Online: 14.02.2017 - ePaper: 15.02.2017

Ich habe einen Traum

Betrifft: Artikel "Nein zur Abtreibung" (EJZ vom 4. Februar)

Ich habe den Traum, dass eines Tages jeder Mensch, der die Freiheit hat, nach seinen Überzeugungen zu leben, diese Freiheit genießt und sie nicht anderen beschneidet, indem er ihnen seine Überzeugung oktroyiert.

Ich habe den Traum, dass eines Tages jeder Mensch, der mit einer öffentlichen Aufgabe betraut ist, diese auch ausschließlich im Sinne des öffentlichen Interesses ausfüllt und seine eigenen Belange dabei zurückstellt.

Ich habe den Traum, dass eines Tages jeder Regierende im Sinne dieser Öffentlichkeit aktiv wird, um Defizite von Regierungshandeln zu beheben, und es nicht bei einem öffentlich ausgesprochenen Bedauern belässt.

Ich habe den Traum, dass eines Tages jeder Mensch in diesem Land selbstbestimmt leben kann und dass das in Artikel 3 Grundgesetz verbriefte Recht auf Gleichheit auch in jeder Beziehung und ohne zermürbende Kämpfe verwirklicht wird.

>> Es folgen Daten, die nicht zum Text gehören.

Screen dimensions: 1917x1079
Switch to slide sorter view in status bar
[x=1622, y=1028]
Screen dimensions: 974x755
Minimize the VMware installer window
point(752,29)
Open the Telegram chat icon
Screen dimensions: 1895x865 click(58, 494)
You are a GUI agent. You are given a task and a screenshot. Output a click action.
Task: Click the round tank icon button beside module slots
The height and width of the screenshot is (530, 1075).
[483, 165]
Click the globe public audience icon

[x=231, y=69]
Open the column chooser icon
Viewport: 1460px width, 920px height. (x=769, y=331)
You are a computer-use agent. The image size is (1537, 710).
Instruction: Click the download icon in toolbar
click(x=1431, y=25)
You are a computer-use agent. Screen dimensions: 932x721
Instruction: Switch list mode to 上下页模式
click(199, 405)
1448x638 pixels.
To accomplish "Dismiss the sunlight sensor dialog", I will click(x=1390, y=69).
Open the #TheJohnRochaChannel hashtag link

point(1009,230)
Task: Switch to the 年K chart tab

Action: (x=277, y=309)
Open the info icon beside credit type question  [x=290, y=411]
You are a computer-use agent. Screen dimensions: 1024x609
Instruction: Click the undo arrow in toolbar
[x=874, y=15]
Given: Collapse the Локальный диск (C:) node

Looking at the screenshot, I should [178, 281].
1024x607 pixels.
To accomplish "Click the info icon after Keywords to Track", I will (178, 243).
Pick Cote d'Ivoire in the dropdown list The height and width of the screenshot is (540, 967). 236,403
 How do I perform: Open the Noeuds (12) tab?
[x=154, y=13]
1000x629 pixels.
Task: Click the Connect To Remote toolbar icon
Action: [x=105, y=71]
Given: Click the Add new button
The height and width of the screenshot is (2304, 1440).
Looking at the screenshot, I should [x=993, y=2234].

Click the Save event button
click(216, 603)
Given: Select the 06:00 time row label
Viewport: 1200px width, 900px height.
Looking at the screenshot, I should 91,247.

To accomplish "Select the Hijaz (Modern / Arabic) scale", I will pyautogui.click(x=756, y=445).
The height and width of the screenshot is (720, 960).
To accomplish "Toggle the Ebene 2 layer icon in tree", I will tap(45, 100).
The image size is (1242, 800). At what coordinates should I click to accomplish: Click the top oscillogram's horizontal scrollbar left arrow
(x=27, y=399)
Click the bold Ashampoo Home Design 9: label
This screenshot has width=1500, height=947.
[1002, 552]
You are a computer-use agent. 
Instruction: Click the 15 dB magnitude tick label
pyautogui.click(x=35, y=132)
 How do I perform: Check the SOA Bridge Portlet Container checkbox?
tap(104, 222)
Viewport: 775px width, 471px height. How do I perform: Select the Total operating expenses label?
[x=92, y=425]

Deshalb hoffe ich, dass die EJK diese unsägliche Neuausrichtung der Gynäkologie mit ihren belastenden Folgen für Frauen der Region zurücknimmt, damit sie für die Patientinnen nicht zu einem Albtraum wird und die Klinik wieder das leisten kann, was sie leisten will: eine optimale Patientenversorgung.